“All these papers were deliberately bad”

“All these papers were deliberately bad. They were created with the purpose of exposing exploitative publishing practices. That is, the works collected here were sting operations on predatory journals.” So says the introduction to the book Stinging the Predators: A collection of papers that should never have been published, assembled by Zen Faulkes. Falkes is a professor of biology at the University of Texas Rio Grande Valley. You can download the book, free.

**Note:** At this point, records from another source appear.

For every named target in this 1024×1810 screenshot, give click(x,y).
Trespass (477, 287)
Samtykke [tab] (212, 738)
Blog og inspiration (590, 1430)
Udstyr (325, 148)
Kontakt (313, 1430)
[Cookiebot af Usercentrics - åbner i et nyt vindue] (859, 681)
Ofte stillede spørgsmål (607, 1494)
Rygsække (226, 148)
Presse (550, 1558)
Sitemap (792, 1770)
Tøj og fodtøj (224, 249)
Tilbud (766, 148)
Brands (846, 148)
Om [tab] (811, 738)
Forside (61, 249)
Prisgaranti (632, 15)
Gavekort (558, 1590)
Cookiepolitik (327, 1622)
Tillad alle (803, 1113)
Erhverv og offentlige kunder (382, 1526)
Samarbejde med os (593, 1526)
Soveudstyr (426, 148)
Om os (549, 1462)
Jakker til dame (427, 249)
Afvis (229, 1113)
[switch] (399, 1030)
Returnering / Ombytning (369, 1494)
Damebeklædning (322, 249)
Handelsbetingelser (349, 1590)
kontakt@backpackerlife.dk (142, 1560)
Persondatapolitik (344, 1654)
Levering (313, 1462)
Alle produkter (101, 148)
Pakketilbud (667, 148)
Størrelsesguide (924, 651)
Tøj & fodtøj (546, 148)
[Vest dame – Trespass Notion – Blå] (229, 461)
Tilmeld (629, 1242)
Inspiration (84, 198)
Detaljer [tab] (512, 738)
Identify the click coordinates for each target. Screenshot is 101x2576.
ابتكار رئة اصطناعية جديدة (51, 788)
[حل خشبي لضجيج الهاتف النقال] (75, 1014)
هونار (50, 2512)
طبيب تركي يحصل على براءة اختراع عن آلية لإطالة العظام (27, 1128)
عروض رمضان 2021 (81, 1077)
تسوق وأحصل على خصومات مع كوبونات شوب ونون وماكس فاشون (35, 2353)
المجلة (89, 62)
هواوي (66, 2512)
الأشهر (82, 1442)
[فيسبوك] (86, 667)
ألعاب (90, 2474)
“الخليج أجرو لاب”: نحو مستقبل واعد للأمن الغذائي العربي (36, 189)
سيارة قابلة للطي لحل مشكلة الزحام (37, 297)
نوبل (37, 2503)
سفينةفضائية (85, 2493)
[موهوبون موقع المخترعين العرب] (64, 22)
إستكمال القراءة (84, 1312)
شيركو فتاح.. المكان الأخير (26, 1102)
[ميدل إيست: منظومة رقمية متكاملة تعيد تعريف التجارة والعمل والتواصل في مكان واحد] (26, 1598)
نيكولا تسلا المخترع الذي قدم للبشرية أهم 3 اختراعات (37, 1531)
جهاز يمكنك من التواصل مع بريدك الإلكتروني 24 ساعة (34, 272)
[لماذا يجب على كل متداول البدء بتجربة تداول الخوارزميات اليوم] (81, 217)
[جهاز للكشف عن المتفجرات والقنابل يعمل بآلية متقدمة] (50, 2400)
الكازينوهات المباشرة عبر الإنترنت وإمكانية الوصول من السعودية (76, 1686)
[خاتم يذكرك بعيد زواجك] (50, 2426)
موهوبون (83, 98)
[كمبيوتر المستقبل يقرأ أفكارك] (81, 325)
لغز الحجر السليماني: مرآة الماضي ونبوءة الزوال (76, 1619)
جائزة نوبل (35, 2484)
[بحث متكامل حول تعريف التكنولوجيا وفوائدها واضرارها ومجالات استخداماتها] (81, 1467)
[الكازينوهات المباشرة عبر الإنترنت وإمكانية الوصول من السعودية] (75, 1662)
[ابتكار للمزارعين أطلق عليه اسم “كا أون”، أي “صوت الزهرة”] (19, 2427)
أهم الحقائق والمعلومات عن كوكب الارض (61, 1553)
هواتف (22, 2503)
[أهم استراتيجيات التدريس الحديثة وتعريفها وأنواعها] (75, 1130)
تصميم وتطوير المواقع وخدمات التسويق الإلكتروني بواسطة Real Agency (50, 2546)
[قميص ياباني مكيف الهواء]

That book includes the following papers, and follows them with some Faulkesian analysis of the situation that led people to write the papers, and led publishers to publish them:

The Sokal hoax (1996)

The blog that called predator (June 2009)

Abstract theology (August 2011)

Random math (September 2012)

The Bohannon Science sting (October 2013)

“Get me off your fucking mailing list” (November 2014)

Cuckoo for cocoa puffs (January 2015)

Fake news (May 2015)

Been there, done that (August 2016)

“Siri, write me a conference abstract” (October 2016)

The first Spears (November 2016)

The second Spears (December 2016)

Doctor Fraud (March 2017)

A paper about nothing (April 2017)

The conceptual penis (May 2017)

The garbage’ll do (July 2017)

Spam inspires surreal sting (July 2017)

NOTE: Publication of the Sokal hoax paper led to the awarding of the 1996 Ig Nobel Prize for literature to the editors of the journal Social Text, for eagerly publishing research that they could not understand, that the author said was meaningless, and which claimed that reality does not exist.